El presidente Petro, que ha sido tan errático en sus intervenciones públicas desde la primera fecha, utilizó argumentos que hemos formulado en editoriales pasados para echar hacia atrás el proceso constituyente. “La decisión electoral reflejada en las últimas elecciones, al reflejar una profunda división ciudadana, no permite que el constituyente se convoque a sí mismo y ha dejado abierta la puerta de un regreso a los métodos del fascismo violento”, escribió en su cuenta de X. Para concluir: “Luego, el pueblo debe primero determinar, en tranquilidad, su mayoría y definir el destino de la nación; de esa definición depende la suerte de las reformas sociales ya hechas en mi gobierno y las que aún se necesitan”. Eso es lo que innumerables críticos le dijeron, y le dijimos, a la Casa de Nariño en varias ocasiones: la división política está muy lejos del momento histórico que representó la constituyente que terminó en la Carta de 1991.

No era difícil llegar a esa conclusión. Incluso, los referentes regionales lo confirman. Un gobierno de izquierda que llegó al poder en Chile en medio de una ola popular sin precedentes cometió el error de fomentar una constituyente sesgada, sin capacidad de concertación, que se estrelló con el rechazo en las urnas. Después, la derecha y ultraderecha de ese país intentaron hacer lo propio, sin éxito al final. A las malas, el ahora expresidente Gabriel Boric vio cómo todo su capital político se diluyó por impulsar la constituyente en lugar de dedicarse a gobernar con eficiencia. Colombia iba por la misma senda. La Constitución de 1991, con su consenso y sus avances sociales, es un milagro comparado con lo que podría salir de nuestro momento actual.

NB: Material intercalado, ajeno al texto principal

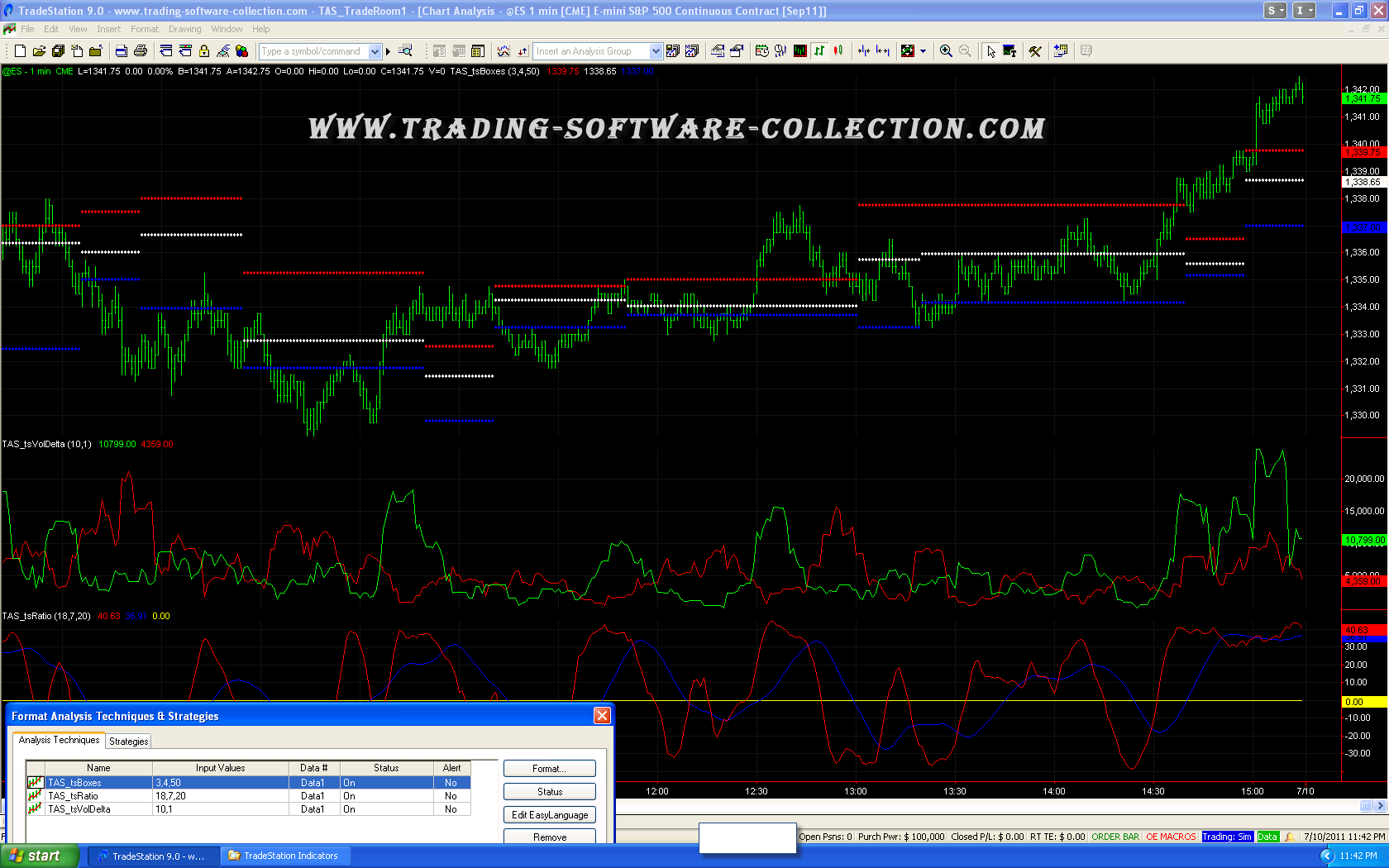The image size is (1389, 868).
Task: Open the S dropdown in title bar
Action: (1276, 11)
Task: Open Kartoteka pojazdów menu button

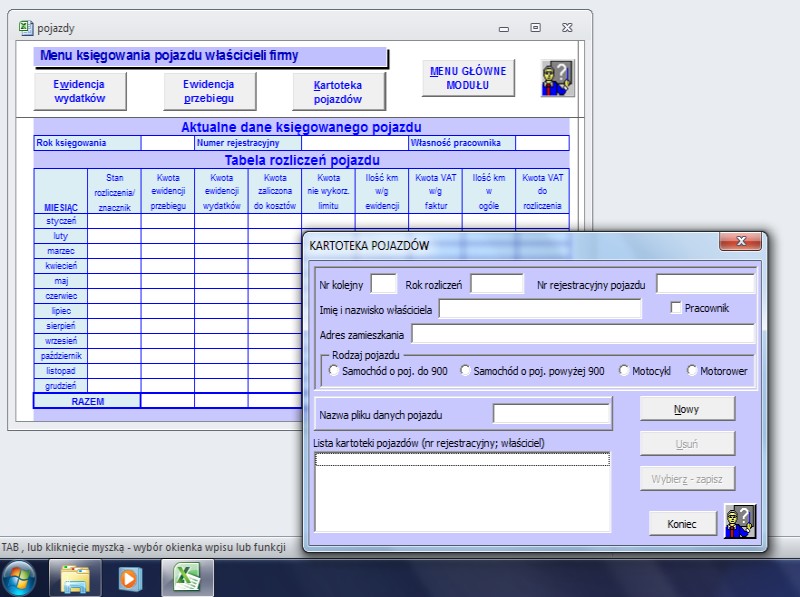Action: point(338,93)
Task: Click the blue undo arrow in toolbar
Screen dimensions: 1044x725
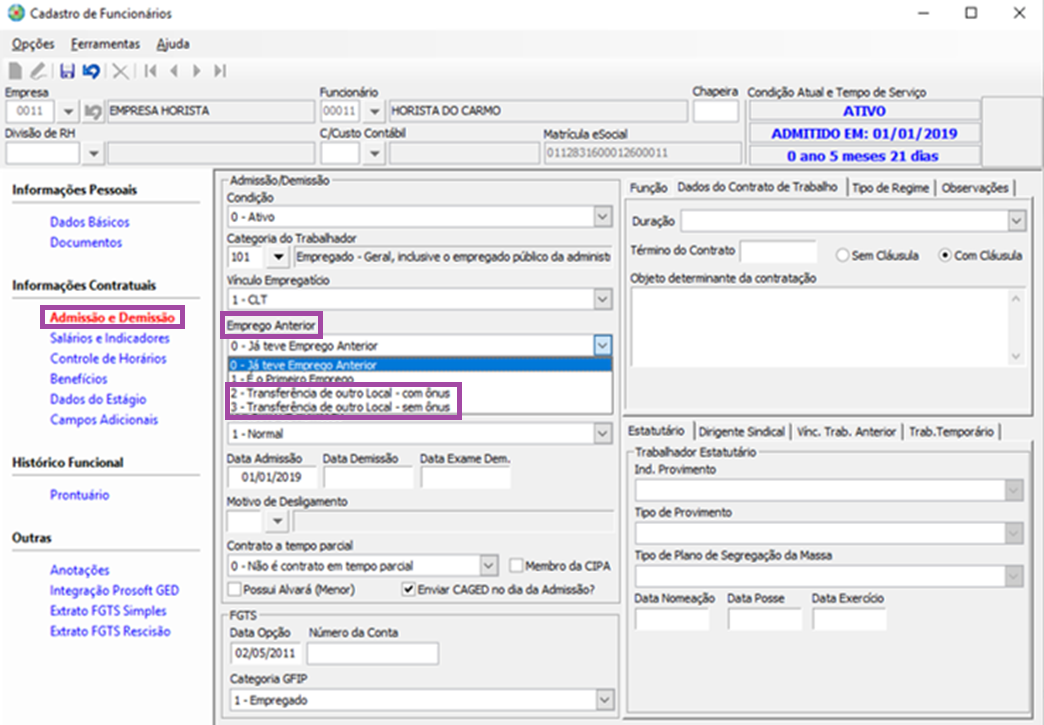Action: [x=91, y=71]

En su mensaje, el presidente Petro insistió en que “la propuesta de Asamblea Nacional Constituyente es, por definición, del constituyente”. Eso, sin embargo, no fue así. Quien empezó a hablar de poder constituyente hace dos años fue el mandatario. Hace poco hizo la promesa de que el 20 de julio, ante el nuevo Congreso, presentaría las firmas. Su fugaz exministro de Justicia, Eduardo Montealegre, presentó un proyecto de ley que buscaba abrirle camino a la constituyente, incluso con creativas maneras de elegir a dedo a buena parte de sus representantes. Y no pareció casualidad que en los eventos del presidente y del senador Cepeda se recogieran firmas por parte del comité.

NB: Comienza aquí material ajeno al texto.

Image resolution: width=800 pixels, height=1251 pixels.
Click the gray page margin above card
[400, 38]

Todo eso quedó enterrado con el resultado de la primera vuelta presidencial. Sí, la izquierda tuvo una votación histórica, pero el apoyo masivo a un candidato como Abelardo de la Espriella deja expuesto un país dividido: esas dos Colombias que el presidente Petro prometió unir cuando ganó la Presidencia y que no hizo más que separar al extremo con su retórica de odios. Por eso, no estamos para constituyentes.